THE RECORDS =>
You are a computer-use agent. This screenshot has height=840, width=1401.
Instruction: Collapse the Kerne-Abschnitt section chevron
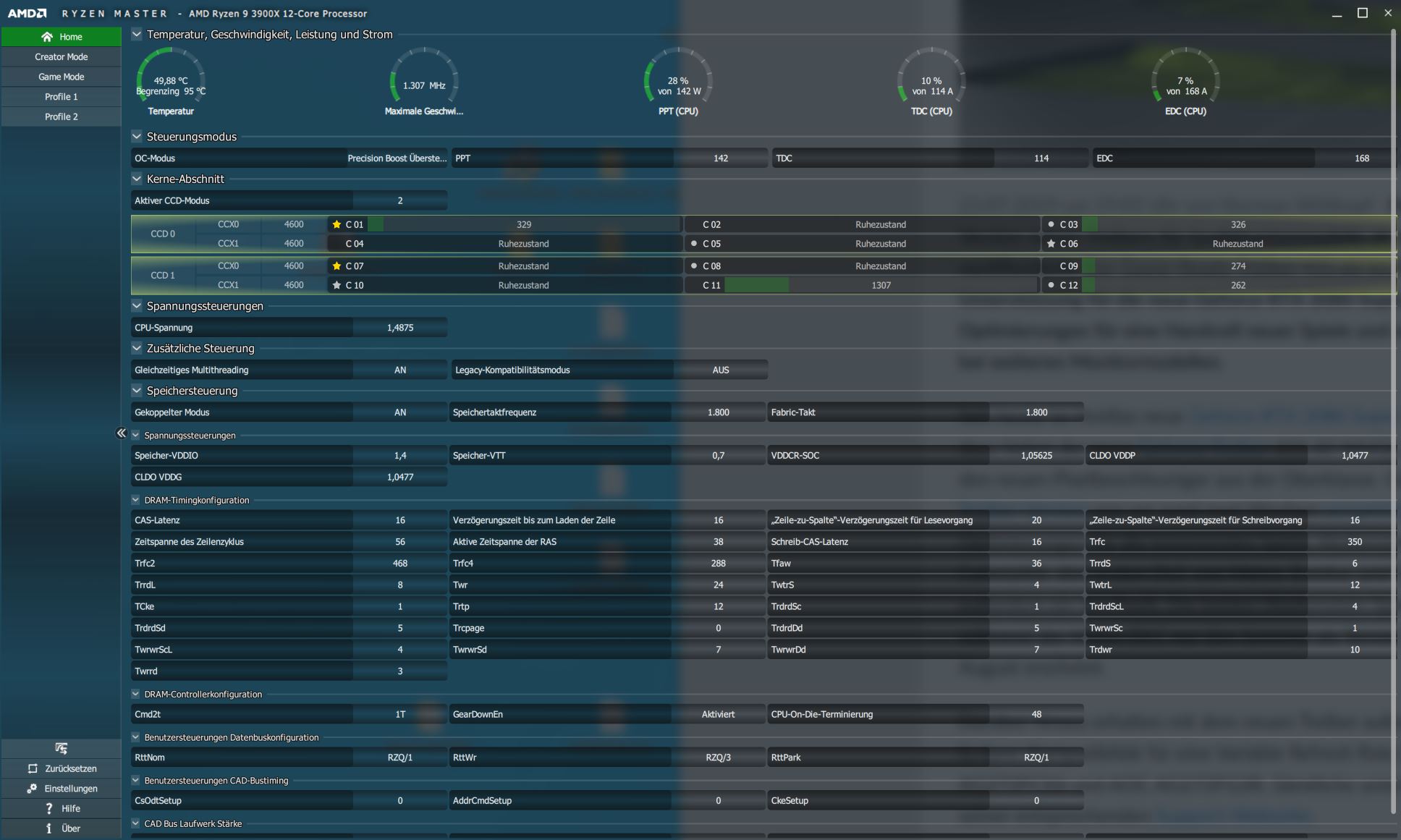pos(137,178)
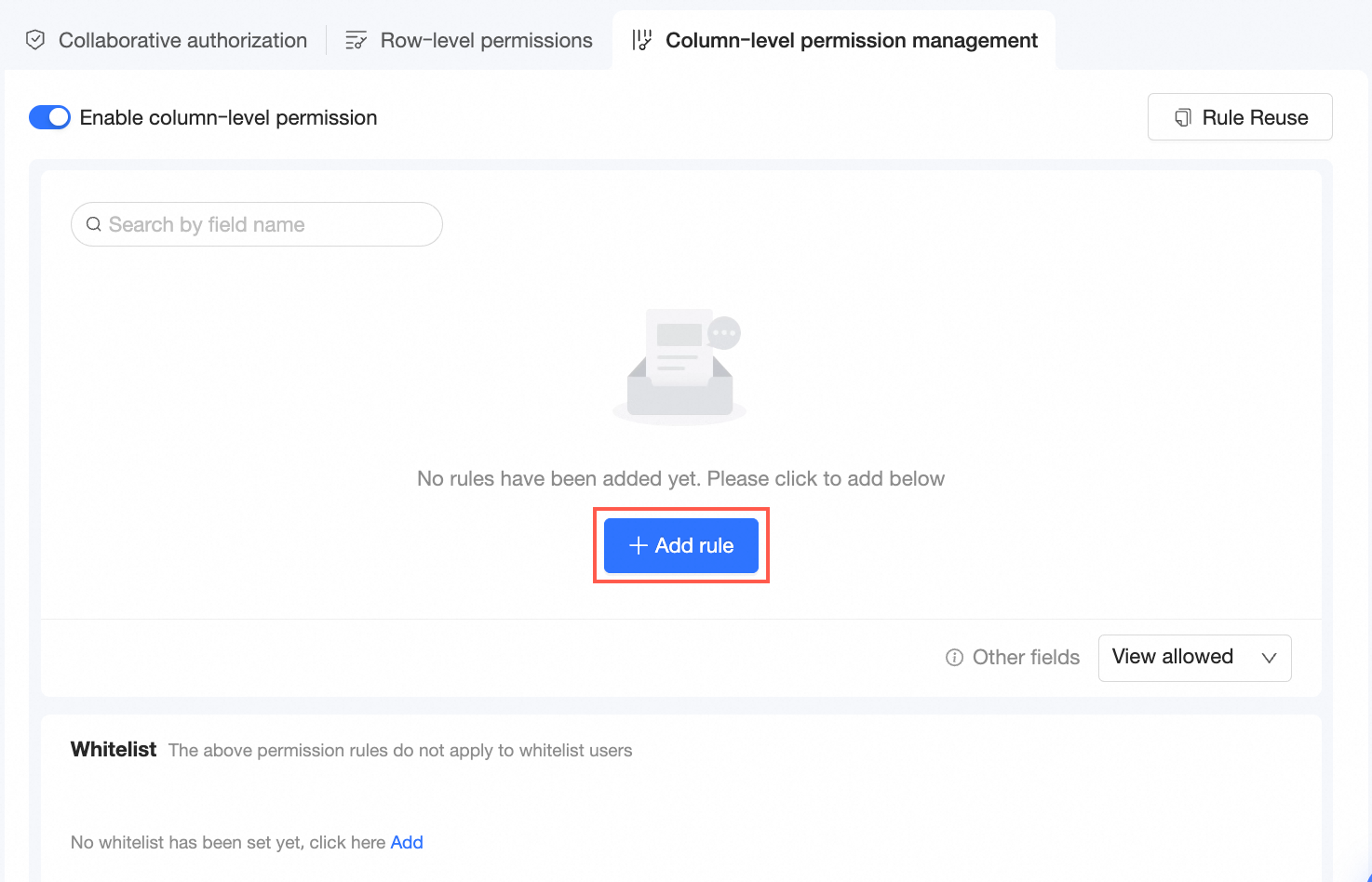Click the info icon beside Other fields
This screenshot has width=1372, height=882.
click(954, 658)
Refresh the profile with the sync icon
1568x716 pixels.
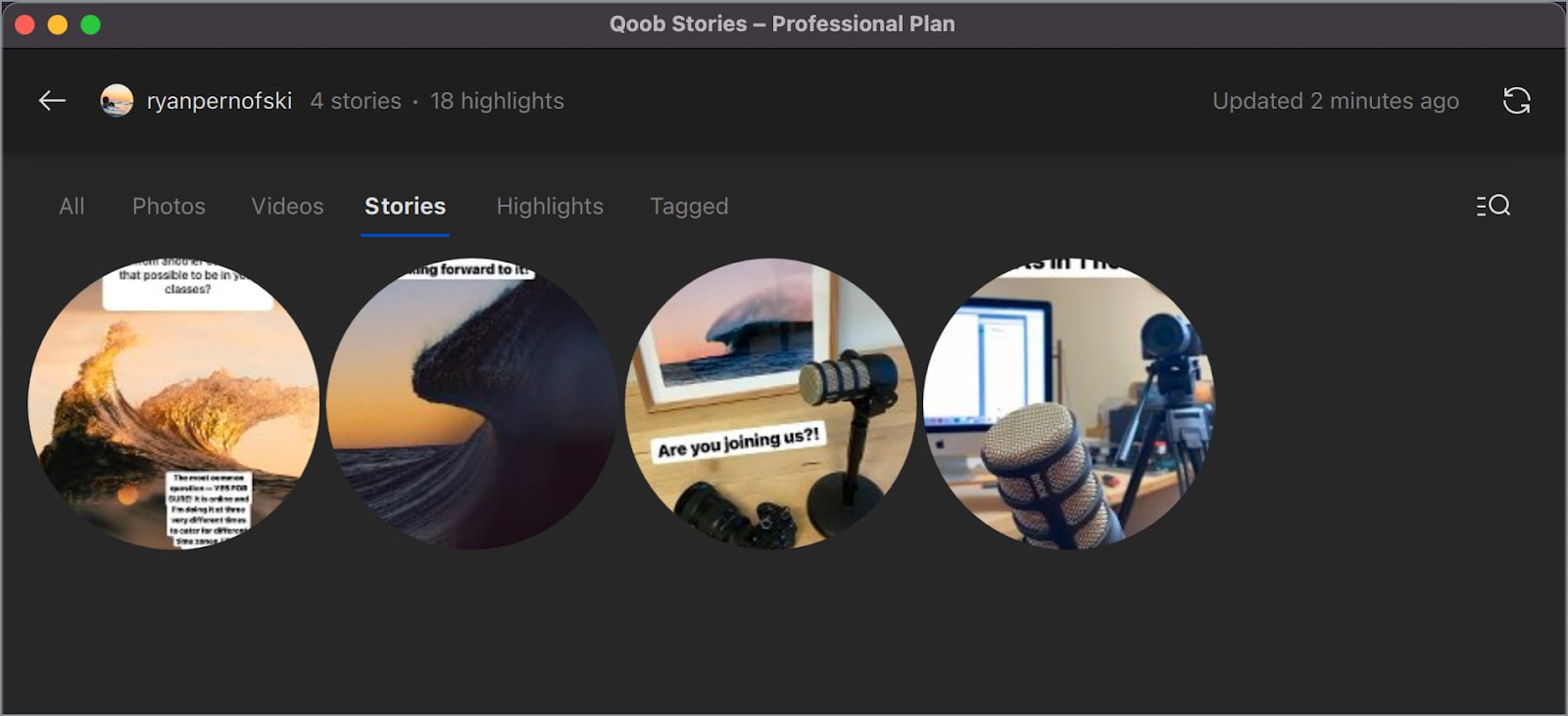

SET EXERCISE =>
Can you reproduce the entries above word for word, leaving out the pictures?

ANSWER TO THIS TASK =>
You are a computer-use agent. This screenshot has height=840, width=1401.
Instruction: Collapse the Kerne-Abschnitt section chevron
pos(137,178)
Click the info icon beside Other fields
This screenshot has width=1372, height=882.
click(954, 658)
Refresh the profile with the sync icon
1568x716 pixels.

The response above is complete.